Cheers: to oil. And lots of it. Yes, there are environmental concerns, and safety concerns. The days of fossil fuels may be numbered. And there are negative sides to rapid growth in urban areas. But when it all comes down to it, Statoil’s announcement last week of up to 600 million barrels of recoverable oil in the Flemish Pass is cause to uncork the champagne. And they’ve got two other wells they haven’t fully assessed yet. In the ’70s and ’80s, when politicians were wrangling to set the table for offshore oil development, this is the sort of prosperity they foresaw. The fisheries and forestry may have stumbled, but oil and mining have kept the coffers fed.

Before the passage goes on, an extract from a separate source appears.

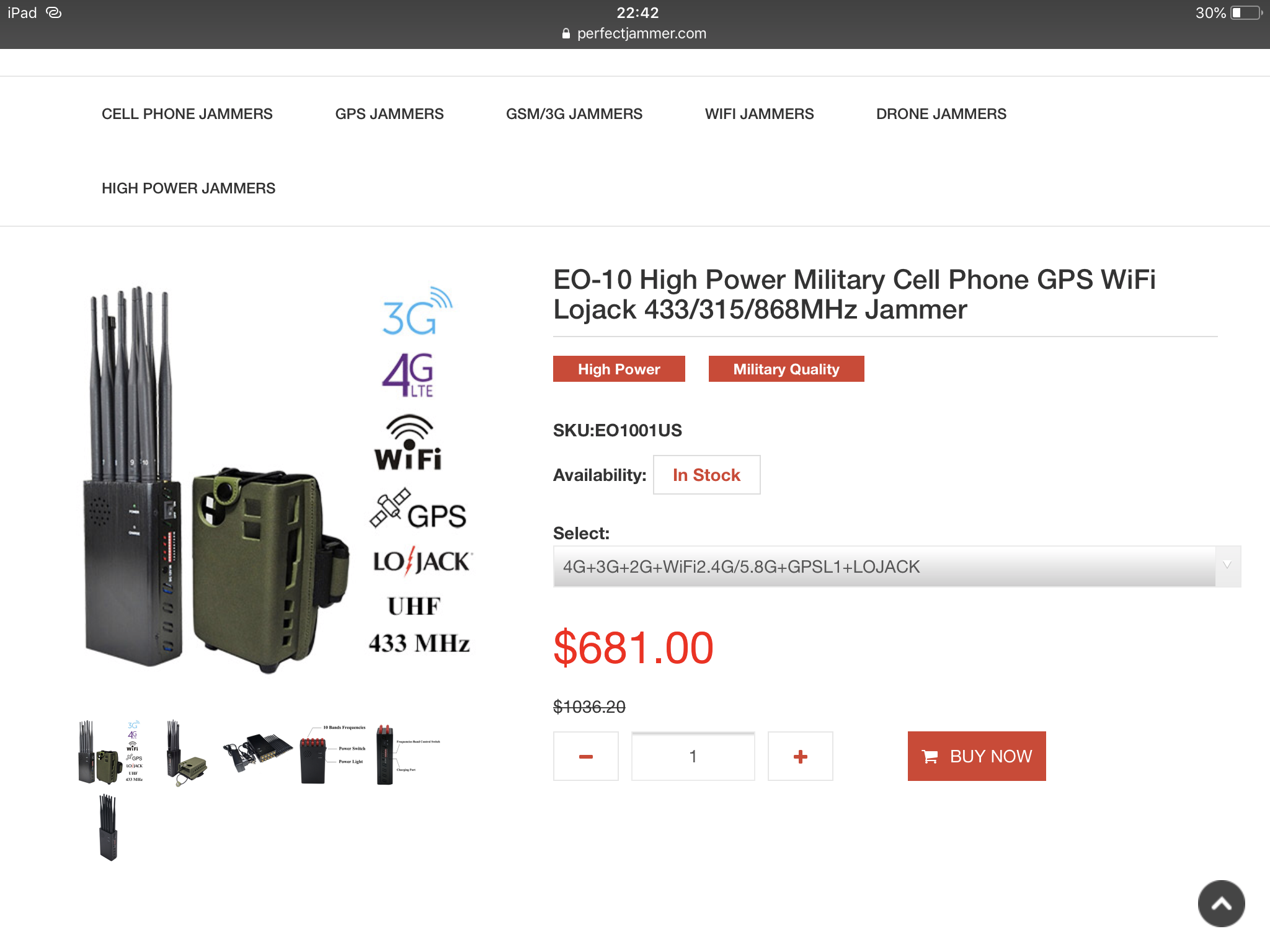The height and width of the screenshot is (952, 1270).
Task: Click the dropdown arrow beside 4G+3G+2G option
Action: point(1227,565)
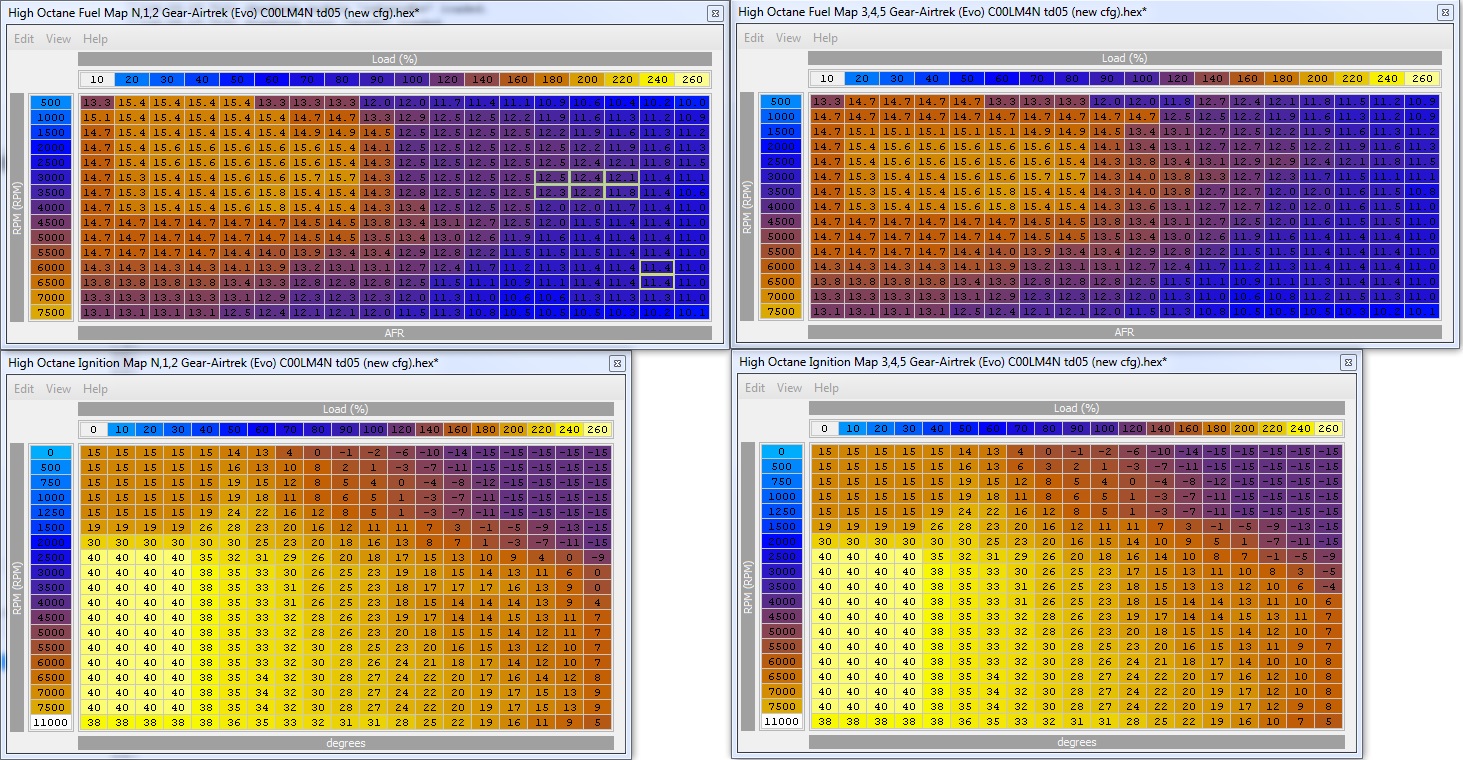Close the Ignition Map N,1,2 Gear window

[617, 363]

Worth a toast, no?
Jeers: to just not getting it. Keith Hutchings, provincial minister responsible for posting as many government documents online as possible, issued another press release Friday saying how Bill 29 has somehow precipitated a deluge of information getting out to the public. More information than ever before, he and his government colleagues trumpet. Except they’re wrong. The bill, which amended the government’s access laws last year, has nothing to do with it. Only the government’s determination to distract from the restrictiveness of the bill could explain this year-long campaign to empty file cabinets out on the legislature lawn. Yes, three cheers for finally posting information they should have posted long ago. Please keep it coming. But don’t try to say it has anything to do with Bill 29, which only serves to give ministers virtually unlimited power to keep politically sensitive stuff hidden from view.
Jeers: to the Kleptocracy of Canada. At least, that’s what Ottawa seems like these days with all the shady money floating around. The latest shocker — if anyone has the capacity to be shocked anymore — is the fall from grace of Prime Minister Stephen Harper’s parliamentary secretary and main point man on the robocalls controversy. Dean Del Mastro resigned from his post and from caucus last week after Elections Canada charged him with allegedly hiding $21,000 in overspending during the last election campaign. And it’s not the first time the Conservatives have been hit with charges of election irregularities. Remember the old “in and out” scheme? It seems no party is immune from temptation, either. Senators Mike Duffy, Mac Harb and Pamela Wallin all helped themselves to more public money than they were entitled to. And NDP MP Pat Martin has come under the gun for taking union donations to help pay down a loan he incurred to cover a defamation settlement. (He sent two of the larger cheques back.) Harper came to power vowing to clean things up after the former Liberal regime was caught pilfering from the public purse. The question is, when?